2. The propounded "abuse of process" was said to be established by an unexplained decision by the Director of Public Prosecutions to present an ex officio indictment charging murder when the committing magistrate refused to commit on a charge of murder and had committed only on a charge of manslaughter, the circumstances allegedly suggesting that the decision was designed to encourage the applicant to plead guilty to manslaughter. In my opinion, this argument falls far short of showing any abuse of process. There is no suggestion that proceedings taken on an indictment of the applicant for murder would have any purpose save the due execution of the criminal law. See Jago v. District Court (NSW) (1989) 168 CLR 23, at pp 30,47,71. If such an indictment is presented ex officio, there will be no occasion for the grant of a temporary stay until committal proceedings are held. The committal proceedings were held on an information charging murder. The case is quite different from Barton v. The Queen (1980) 147 CLR 75. A decision by the Director of Public Prosecutions to indict ex officio on a charge for which an accused has not been committed is not of itself evidence of an abuse of process: it is simply the exercise of a discretion he possesses to put the accused on trial. In the circumstances of this case, where the facts revealed in the depositions might reasonably be thought sufficient to support a verdict of murder, a decision to indict for murder rather than manslaughter does not justify an inference that the decision has been taken for any purpose alien to the purpose for which the power to present an ex officio indictment was conferred. Prima facie, the purpose of the decision is to ensure the due execution of the criminal law.

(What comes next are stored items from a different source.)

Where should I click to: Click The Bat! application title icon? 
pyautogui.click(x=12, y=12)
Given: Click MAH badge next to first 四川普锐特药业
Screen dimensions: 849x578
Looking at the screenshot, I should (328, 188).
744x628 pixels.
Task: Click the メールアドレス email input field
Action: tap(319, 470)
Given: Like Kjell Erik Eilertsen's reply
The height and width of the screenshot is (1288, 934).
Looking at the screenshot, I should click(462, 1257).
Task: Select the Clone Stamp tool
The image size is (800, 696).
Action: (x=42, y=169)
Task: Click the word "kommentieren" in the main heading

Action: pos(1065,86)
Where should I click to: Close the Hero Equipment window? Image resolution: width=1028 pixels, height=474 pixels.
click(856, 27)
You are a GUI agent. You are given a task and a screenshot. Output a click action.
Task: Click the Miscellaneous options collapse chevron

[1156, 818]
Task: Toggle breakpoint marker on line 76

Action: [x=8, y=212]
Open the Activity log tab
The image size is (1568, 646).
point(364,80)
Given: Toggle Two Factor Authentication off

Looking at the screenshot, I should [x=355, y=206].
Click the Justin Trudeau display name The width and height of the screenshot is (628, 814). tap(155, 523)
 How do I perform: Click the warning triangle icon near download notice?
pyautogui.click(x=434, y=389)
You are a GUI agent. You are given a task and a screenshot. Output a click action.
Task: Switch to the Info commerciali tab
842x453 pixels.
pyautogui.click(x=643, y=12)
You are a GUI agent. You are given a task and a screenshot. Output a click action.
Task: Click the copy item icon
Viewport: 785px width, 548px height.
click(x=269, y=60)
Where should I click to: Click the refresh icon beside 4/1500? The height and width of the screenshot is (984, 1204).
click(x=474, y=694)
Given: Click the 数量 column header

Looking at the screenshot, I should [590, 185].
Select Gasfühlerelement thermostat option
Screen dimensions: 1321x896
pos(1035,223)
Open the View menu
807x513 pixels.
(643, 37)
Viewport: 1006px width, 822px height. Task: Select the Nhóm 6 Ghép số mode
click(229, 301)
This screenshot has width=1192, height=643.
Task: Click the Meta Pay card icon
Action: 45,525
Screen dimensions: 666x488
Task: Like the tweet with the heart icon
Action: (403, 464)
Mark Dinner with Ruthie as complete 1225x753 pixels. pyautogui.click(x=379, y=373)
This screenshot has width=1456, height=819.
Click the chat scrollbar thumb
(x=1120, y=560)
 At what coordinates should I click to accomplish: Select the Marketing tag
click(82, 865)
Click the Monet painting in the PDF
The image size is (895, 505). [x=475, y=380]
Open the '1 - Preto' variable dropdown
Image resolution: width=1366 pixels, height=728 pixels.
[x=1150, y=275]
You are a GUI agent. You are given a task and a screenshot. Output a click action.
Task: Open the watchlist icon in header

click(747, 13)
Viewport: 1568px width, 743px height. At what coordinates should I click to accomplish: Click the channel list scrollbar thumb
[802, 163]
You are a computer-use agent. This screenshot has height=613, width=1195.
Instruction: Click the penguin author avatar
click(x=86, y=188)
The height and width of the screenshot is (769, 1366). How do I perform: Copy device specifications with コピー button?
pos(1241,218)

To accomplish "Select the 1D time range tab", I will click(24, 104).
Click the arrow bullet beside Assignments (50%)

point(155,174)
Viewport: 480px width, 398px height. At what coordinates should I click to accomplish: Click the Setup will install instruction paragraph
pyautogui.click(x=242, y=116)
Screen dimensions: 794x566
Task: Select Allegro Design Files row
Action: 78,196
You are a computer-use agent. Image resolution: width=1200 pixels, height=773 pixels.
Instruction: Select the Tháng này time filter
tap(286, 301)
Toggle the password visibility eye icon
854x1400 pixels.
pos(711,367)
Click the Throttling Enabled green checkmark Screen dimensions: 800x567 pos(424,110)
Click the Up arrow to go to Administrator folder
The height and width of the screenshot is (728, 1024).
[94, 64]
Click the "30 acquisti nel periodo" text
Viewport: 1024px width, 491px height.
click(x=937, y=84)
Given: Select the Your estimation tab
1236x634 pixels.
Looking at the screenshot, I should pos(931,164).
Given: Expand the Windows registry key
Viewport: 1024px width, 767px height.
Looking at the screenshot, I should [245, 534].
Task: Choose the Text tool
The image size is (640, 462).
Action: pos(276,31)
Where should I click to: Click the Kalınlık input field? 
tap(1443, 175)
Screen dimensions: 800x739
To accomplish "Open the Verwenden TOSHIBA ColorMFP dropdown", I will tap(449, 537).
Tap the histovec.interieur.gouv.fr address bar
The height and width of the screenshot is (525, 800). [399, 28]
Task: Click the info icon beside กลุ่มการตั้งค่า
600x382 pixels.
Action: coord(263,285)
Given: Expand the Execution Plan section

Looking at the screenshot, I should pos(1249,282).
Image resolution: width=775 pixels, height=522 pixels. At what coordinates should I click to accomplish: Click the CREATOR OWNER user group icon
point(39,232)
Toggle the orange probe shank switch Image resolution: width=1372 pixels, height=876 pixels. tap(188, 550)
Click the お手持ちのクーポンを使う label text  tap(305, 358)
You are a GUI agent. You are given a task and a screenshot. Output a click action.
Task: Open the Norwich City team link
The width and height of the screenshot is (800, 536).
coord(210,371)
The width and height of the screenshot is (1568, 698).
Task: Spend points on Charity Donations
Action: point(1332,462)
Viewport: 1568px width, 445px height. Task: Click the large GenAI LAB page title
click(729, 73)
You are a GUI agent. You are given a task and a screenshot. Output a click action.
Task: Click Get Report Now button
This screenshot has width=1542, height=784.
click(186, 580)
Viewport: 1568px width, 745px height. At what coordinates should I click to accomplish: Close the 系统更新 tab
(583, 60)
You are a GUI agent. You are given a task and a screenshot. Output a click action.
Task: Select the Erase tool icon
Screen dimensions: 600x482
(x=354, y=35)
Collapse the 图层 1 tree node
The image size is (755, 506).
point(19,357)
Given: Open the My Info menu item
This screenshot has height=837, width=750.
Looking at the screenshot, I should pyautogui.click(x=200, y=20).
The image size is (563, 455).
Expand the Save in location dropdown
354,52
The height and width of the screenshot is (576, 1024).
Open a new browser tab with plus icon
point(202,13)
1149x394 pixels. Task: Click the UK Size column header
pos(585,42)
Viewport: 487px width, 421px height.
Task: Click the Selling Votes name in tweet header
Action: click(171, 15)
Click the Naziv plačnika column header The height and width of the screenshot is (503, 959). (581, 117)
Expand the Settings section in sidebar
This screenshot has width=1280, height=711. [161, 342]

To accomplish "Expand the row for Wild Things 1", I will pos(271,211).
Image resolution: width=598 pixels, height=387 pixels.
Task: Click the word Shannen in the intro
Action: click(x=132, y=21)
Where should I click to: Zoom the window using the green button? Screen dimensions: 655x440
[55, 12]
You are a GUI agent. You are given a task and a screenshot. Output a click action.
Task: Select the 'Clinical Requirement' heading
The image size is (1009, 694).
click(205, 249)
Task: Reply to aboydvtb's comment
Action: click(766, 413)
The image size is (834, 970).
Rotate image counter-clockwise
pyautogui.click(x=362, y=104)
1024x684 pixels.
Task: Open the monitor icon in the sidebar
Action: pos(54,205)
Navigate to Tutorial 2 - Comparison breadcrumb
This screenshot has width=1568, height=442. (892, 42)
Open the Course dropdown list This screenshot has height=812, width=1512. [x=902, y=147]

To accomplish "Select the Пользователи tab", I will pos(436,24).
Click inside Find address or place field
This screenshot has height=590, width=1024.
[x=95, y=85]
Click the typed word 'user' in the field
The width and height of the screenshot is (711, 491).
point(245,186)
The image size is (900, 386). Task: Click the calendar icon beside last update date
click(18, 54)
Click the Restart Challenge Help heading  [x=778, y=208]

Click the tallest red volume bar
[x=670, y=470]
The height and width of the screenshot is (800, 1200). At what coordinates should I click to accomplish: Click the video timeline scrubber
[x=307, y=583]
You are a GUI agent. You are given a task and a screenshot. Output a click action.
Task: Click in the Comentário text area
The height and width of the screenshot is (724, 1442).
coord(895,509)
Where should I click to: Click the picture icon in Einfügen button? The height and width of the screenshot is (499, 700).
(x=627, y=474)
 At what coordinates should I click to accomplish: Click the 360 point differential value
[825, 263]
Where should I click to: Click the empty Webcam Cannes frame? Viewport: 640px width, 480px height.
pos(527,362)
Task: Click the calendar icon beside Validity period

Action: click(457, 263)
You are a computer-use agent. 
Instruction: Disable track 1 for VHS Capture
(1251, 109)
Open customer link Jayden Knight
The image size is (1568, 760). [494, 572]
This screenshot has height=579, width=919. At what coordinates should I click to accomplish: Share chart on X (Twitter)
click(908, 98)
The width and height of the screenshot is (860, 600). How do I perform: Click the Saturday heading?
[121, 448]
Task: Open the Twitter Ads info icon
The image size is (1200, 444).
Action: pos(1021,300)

3. As to the scope of the power to commit and the power to indict, I am in agreement with the majority and, in particular, with the construction and operation which their Honours attribute to s.23(1) of the Crimes Act 1900 (N.S.W.). There is power to commit and to indict on a charge of manslaughter where the evidence shows an intentional killing but there is evidence of provocation and it is sometimes appropriate for the prosecution on a murder indictment to accept a plea of guilty to manslaughter in such a case. But, I would add, it should be an exceptional case before any of these powers is exercised so as to withhold the issue of provocation from a jury when the evidence is otherwise sufficient to establish a killing with intent to kill. I agree that, on the facts revealed in the depositions, this is not such an exceptional case. Though I would prefer to dismiss the appeal, I am content to join in the making of the order proposed.

Orders


Application for an extension of time within which to apply for special leave to appeal refused.